## Task
Would you transcribe the records below from the line with "The image size" to the line with "Viewport: 577px width, 388px height.", ends included, exactly and with nothing more, leaving the pictures out?

## Data listing
***
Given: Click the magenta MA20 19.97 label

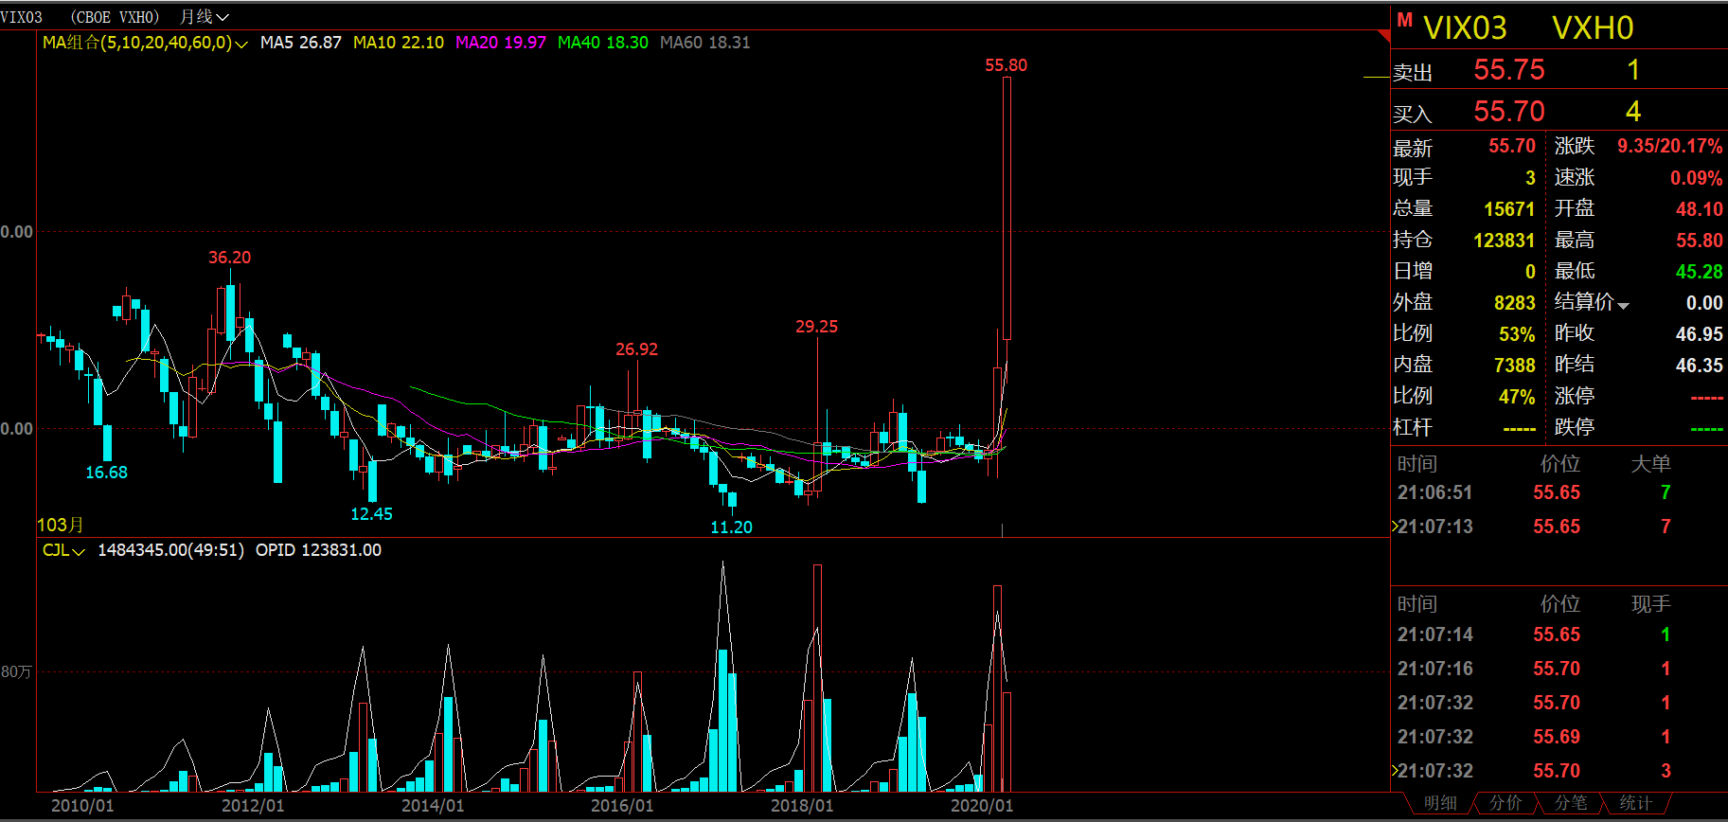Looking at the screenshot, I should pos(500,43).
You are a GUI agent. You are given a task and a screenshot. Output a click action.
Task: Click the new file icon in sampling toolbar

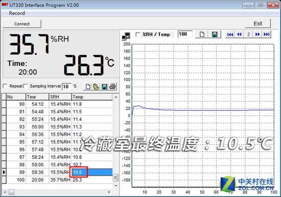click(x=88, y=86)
***
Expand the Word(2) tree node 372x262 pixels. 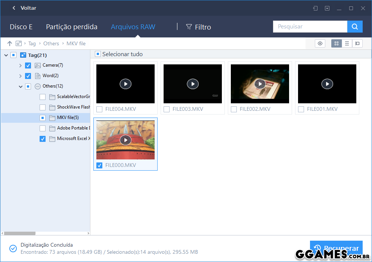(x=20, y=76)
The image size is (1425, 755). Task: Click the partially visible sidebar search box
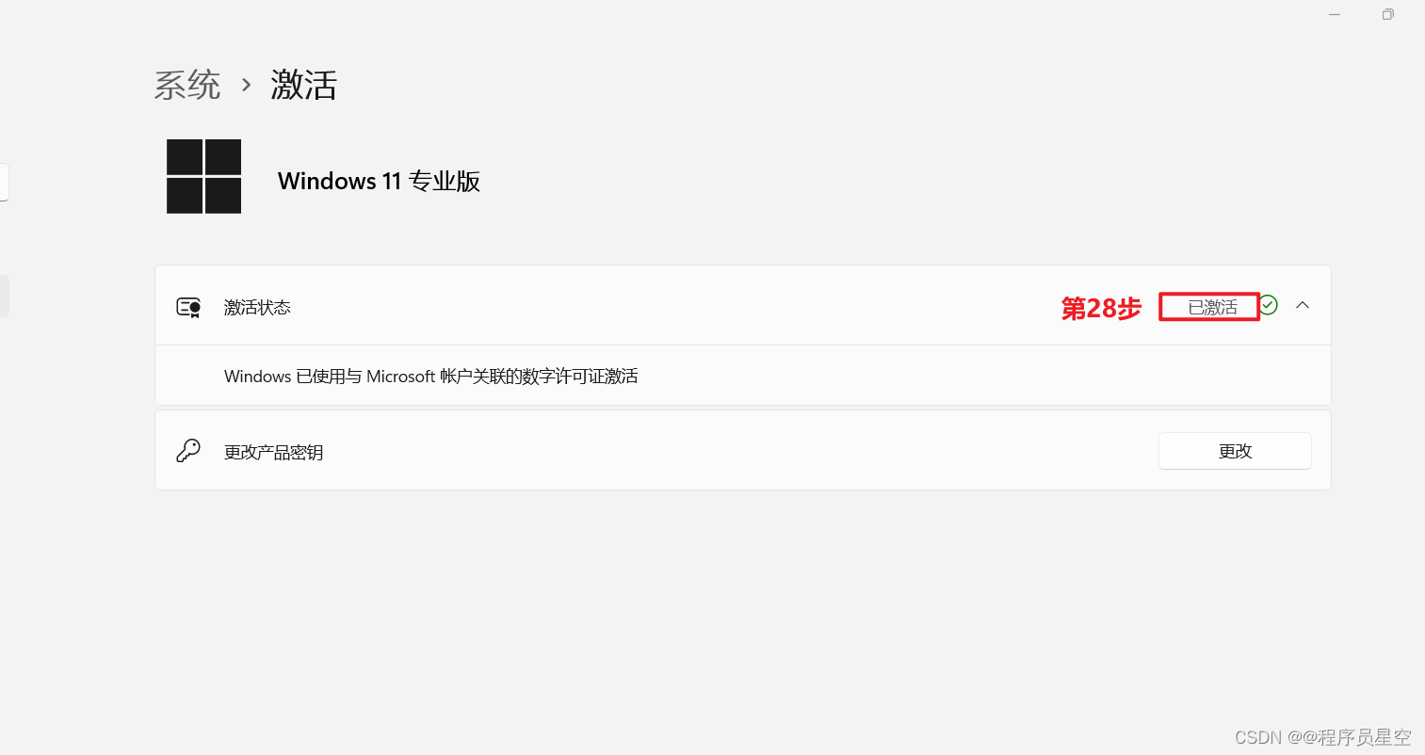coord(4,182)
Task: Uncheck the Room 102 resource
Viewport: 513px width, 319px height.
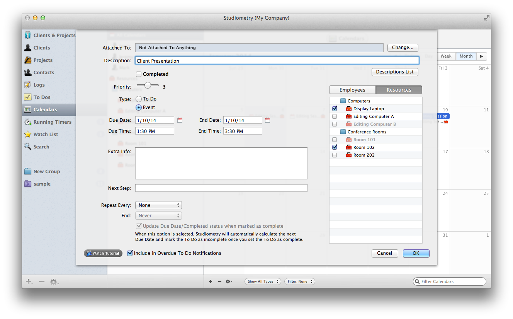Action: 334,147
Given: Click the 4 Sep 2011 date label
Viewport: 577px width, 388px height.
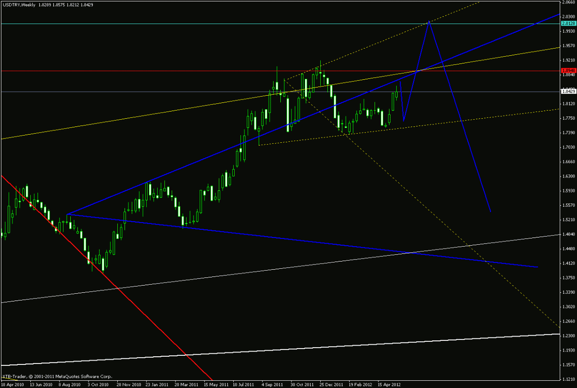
***
## Task result
The image size is (1425, 755). Task: Click the partially visible sidebar search box
coord(4,182)
Task: Uncheck the Room 102 resource
Viewport: 513px width, 319px height.
Action: 334,147
Given: Click the 4 Sep 2011 date label
Viewport: 577px width, 388px height.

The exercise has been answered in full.